The planners expect local contractors to do the work.
Those who choose to live there will be living off of an 18-foot-wide gravel road with a 40-foot right of way they will use, and septic systems.
The planning document notes there is no public water system to this area — yet.
Embarq and American Electric Power agreed to provide utilities to the subdivisions. Cable television is something of an unknown.
Natural gas will not be available, however.
“We have also contacted ATMOS Energy, who has informed us that for a minimum of $500,000 they would tap into their closest line at Exit 19 off I-77,” the plans state. “At this point, my client has ruled out installing natural gas line service to the subdivision.”
Throughout the document, the challenge of building is either explicitly stated or implied.
It described how the engineers and owners “walked the land” to lay out the best possible road locations.
Planners selected places for roads based on “constructability and existing grade.”
Entrances will go where at least 300 feet of sight distance can be obtained.
Traffic impacts need to be studied, and the engineers planned to do so with representatives of Virginia Department of Transportation.
“As Stoots Mountain Road does not have a posted speed limit, it is assumed to be 55 mph, which requires a 600-foot sight distance,” the planning document said.
“Common sense and existing conditions will tell any driver that they will not be able to drive 55 mph on Stoots Mountain Road. In fact, 35 mph will be hard to achieve because of the sharp curves.”
Planners expected a request for speed limits from VDOT to be placed for the developments.
Boenke said the firm is still getting the contours of the land, so the road grades are still unknown. The road will be private, so he didn’t expect a need to get vehicles like school buses on it.
All three owners/developers want to make sure the roads are wide enough so two cars can pass, the engineer said.
At the time of the plan’s submission to the county, no soil evaluations had been performed because of, in part, time constraints from the clients to meet deadlines.
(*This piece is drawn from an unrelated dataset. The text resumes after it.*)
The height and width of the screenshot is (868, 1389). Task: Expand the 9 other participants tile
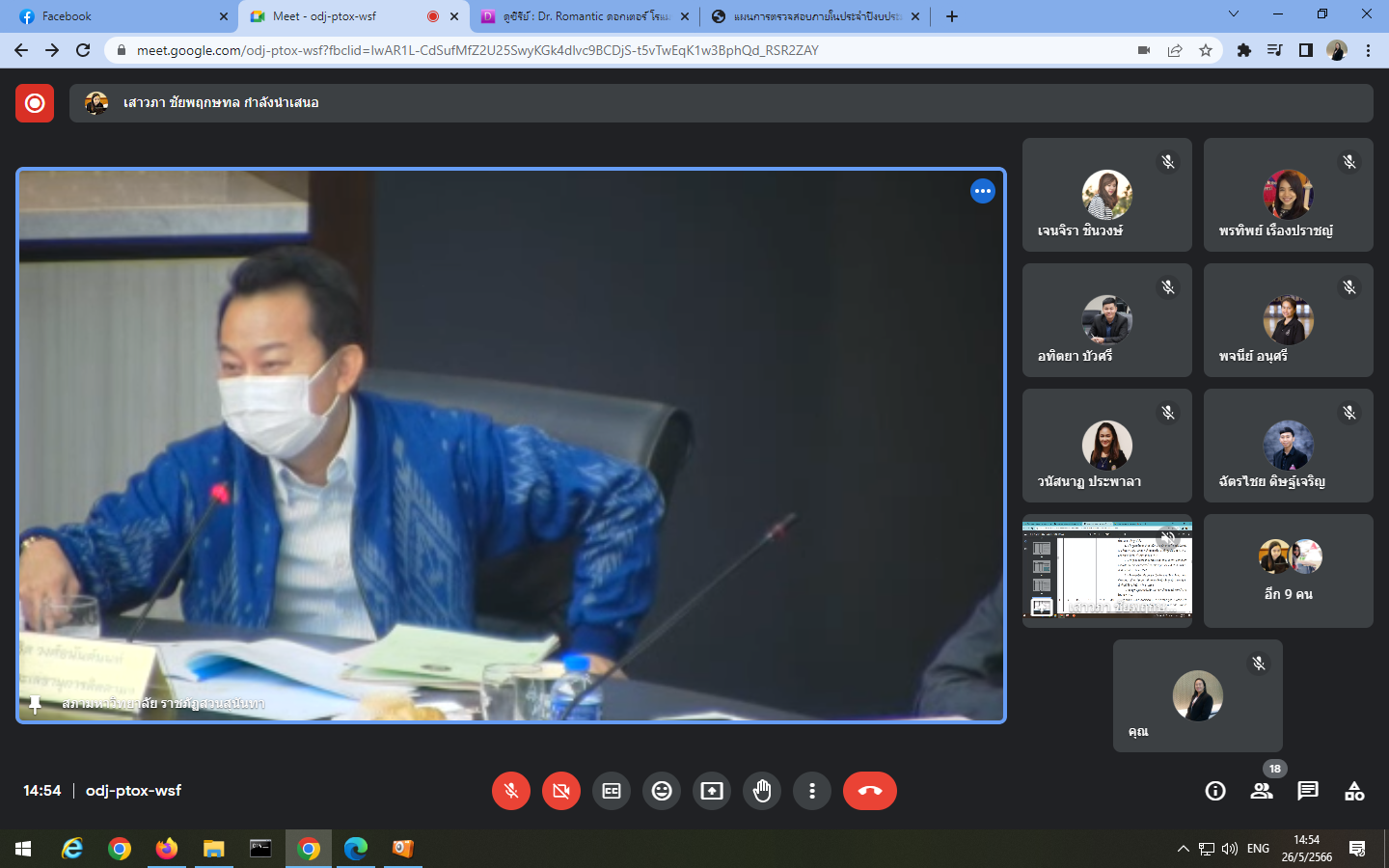[x=1289, y=571]
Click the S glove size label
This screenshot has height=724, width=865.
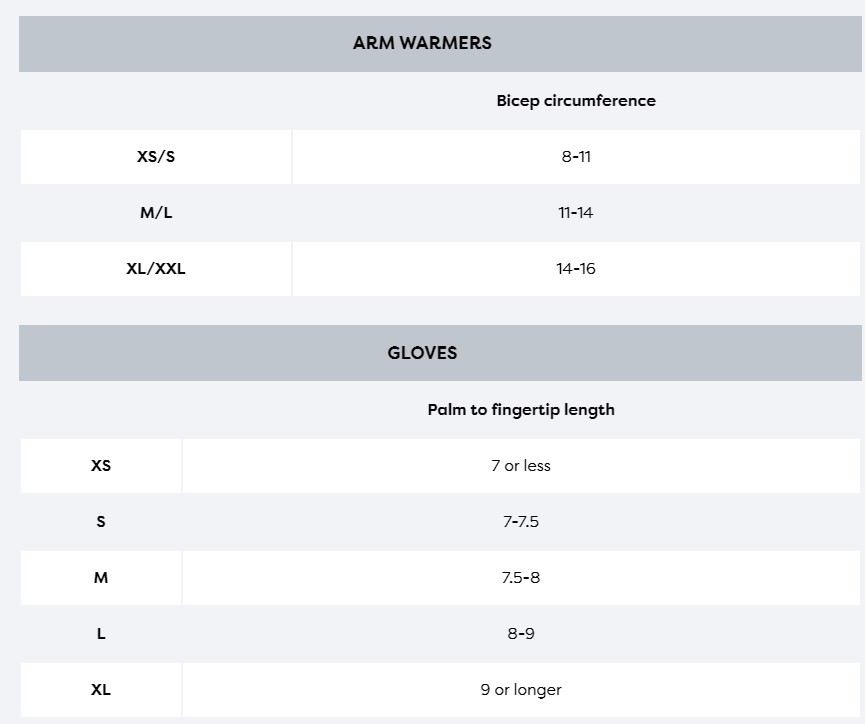[101, 521]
So neither percolation rates for septic systems nor soil classification for drainfields were available.
Engineers expected that the three subdivisions would share storm water detention facilities in the valley below, or at least common drainage easements.
An erosion and sediment control plan will be required before final approval of the subdivisions.
“Given the slope of the existing terrain, [erosion and sediment control] will be challenging,” the planning document stated. “Therefore, it is going to be a goal to disturb as little as possible for construction and perform construction in such a manner so as not to cause excessive potential erosion areas.”
Along with the planning document, engineers submitted a five-page draft of proposed restrictions for the subdivisions.
The proposed covenants would control outbuildings and unlicensed vehicles on the properties, require clean lots, stipulate easements, exclude animals for breeding, and require that all water and septic comply with Virginia Department of Health regulations. An architectural control committee would be established.
Boenke wasn’t sure what the developers’ total investment in the project would be, or a timeline for the work.
“They’re not in a big hurry to get it done, but they don’t want to drag it out for years and years,” he said. “It’s not for the faint of heart to try and do something like this.”
The proposed development is sizeable, county officials say.
“I would say it’s very close to being one of the biggest,” noted Sam Dickson, new chairman of the Carroll County Supervisors who has also spent time on the planning commission.
A lot of people want beautiful views, and Dickson believes that would be the attraction of Stoots Mountain.
Recreational subdivisions have caused concerns in the past in Carroll County because of their narrow roads and steep grades that make it difficult for fire engines and ambulances to respond to emergencies.
From what Dickson knows about the proposals, that doesn’t seem to be an issue.
“From the preliminary plans, it looks like it’ll be done right,” Dickson said. “I see it as good growth.”